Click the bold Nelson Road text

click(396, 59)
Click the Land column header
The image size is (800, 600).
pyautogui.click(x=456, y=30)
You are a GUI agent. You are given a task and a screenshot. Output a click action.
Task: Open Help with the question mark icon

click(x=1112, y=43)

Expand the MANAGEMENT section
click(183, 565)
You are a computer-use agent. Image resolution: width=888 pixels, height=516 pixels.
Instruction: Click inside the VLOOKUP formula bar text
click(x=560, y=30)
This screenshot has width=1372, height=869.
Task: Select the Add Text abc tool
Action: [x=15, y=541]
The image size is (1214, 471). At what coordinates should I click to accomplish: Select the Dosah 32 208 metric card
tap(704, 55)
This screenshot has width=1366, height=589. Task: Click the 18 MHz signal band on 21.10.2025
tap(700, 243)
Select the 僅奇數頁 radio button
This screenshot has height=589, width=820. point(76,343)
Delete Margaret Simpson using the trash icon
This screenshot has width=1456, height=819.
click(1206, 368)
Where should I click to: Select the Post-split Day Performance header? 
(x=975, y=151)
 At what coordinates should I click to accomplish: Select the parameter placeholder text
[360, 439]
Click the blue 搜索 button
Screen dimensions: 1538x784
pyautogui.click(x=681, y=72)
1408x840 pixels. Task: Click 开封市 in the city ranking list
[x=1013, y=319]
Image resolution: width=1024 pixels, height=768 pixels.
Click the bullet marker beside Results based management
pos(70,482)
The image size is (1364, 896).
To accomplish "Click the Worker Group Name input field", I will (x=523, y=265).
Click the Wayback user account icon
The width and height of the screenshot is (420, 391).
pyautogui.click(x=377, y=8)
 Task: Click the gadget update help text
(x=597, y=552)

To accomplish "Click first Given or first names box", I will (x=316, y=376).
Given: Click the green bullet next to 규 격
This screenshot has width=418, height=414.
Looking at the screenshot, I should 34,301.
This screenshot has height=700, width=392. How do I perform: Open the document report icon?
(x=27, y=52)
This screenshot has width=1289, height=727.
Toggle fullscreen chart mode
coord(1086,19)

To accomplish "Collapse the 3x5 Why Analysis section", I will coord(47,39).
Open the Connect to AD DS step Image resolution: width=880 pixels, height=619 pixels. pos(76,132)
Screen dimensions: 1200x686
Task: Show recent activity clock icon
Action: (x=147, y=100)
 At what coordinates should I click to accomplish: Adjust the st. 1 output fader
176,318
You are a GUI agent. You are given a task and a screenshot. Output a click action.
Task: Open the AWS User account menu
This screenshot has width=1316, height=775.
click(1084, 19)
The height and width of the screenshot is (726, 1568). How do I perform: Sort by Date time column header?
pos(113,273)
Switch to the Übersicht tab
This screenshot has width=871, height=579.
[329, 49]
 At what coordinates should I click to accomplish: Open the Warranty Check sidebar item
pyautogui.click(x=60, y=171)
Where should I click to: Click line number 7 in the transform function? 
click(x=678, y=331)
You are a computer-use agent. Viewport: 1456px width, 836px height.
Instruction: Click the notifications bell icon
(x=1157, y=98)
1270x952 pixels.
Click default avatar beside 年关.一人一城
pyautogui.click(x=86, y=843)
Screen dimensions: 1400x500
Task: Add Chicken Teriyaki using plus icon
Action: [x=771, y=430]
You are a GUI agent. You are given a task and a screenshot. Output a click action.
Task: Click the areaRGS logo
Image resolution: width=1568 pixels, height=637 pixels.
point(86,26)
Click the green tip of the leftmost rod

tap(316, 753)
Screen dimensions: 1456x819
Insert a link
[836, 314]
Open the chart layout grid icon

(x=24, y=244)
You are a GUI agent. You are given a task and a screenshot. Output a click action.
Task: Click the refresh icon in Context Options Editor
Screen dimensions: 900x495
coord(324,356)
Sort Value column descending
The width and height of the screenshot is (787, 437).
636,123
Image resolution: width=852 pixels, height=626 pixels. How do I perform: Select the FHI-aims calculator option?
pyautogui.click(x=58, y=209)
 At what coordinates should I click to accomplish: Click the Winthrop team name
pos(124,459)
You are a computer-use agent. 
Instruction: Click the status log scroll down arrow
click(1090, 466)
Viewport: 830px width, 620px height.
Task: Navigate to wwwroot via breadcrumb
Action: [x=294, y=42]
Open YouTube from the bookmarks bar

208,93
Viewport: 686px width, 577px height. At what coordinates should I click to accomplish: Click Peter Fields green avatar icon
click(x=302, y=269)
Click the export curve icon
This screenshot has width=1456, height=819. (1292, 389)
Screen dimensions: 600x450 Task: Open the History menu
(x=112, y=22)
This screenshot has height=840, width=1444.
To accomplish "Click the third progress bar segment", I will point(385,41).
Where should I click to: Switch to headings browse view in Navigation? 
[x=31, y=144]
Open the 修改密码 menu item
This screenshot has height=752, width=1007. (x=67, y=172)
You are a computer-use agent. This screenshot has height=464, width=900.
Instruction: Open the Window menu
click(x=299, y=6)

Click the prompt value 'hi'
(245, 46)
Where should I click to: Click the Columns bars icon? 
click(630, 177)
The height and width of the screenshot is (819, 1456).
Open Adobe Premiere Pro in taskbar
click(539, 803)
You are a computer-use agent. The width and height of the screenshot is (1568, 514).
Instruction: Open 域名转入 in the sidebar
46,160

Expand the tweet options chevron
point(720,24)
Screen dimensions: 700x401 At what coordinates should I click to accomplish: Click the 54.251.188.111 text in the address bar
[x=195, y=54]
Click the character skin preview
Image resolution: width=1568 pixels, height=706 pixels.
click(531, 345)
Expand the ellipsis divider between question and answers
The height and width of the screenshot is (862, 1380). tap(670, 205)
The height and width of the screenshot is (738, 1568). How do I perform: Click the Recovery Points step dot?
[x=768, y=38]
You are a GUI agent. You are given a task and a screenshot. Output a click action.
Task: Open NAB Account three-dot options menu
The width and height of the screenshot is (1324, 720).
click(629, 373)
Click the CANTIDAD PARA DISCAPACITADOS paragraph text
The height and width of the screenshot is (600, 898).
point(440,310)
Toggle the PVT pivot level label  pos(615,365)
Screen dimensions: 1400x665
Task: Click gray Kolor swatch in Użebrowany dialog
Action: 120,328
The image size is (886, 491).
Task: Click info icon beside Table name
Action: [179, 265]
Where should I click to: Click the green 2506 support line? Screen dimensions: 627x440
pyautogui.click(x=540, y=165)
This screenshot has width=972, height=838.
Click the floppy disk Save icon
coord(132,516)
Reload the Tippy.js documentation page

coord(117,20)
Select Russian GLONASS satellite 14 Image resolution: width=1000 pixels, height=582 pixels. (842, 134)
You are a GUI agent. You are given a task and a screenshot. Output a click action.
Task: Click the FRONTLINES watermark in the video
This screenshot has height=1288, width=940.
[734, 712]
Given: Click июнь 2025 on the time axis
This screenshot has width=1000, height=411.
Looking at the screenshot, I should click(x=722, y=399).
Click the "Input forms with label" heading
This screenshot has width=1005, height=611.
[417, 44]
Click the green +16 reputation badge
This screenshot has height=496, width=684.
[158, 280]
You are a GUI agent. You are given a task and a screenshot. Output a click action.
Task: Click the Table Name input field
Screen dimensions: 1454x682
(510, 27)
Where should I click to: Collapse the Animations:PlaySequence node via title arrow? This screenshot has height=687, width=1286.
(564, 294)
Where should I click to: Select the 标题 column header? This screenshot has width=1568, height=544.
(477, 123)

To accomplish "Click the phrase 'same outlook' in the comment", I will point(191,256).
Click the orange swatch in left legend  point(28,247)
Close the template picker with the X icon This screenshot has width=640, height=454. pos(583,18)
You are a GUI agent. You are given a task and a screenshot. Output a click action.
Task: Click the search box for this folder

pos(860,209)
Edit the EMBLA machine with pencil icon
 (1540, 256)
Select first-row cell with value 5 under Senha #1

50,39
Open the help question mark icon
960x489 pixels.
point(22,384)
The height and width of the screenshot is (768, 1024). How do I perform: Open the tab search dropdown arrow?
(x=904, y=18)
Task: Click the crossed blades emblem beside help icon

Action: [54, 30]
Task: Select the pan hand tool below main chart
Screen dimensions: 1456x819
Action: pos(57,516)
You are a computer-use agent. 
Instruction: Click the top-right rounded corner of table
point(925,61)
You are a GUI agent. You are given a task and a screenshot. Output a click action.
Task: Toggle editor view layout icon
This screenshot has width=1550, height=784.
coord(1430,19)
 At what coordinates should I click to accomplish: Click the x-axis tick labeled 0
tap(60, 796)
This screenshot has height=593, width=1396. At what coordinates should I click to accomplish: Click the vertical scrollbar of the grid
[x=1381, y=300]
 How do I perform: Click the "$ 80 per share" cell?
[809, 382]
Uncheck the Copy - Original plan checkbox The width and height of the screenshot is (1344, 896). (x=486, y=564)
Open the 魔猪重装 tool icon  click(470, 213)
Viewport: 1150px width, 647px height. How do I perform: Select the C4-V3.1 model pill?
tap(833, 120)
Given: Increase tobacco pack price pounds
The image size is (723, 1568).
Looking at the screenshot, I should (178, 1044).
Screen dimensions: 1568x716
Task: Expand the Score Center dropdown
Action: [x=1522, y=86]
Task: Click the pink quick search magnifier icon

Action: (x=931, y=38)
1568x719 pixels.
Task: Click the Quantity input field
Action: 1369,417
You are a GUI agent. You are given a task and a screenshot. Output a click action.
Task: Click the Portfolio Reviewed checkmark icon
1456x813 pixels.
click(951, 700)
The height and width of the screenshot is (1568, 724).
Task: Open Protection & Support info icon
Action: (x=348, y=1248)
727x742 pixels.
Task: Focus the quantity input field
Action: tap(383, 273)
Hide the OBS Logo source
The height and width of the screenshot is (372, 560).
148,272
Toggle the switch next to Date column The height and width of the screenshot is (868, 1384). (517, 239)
#####
Description of the task: Copy out the rows above word for word, from the very first one through the line holding "click(183, 565)", with both ends included.

Output:
Click the bold Nelson Road text

click(396, 59)
Click the Land column header
The image size is (800, 600).
pyautogui.click(x=456, y=30)
You are a GUI agent. You are given a task and a screenshot. Output a click action.
Task: Open Help with the question mark icon

click(x=1112, y=43)

Expand the MANAGEMENT section
click(183, 565)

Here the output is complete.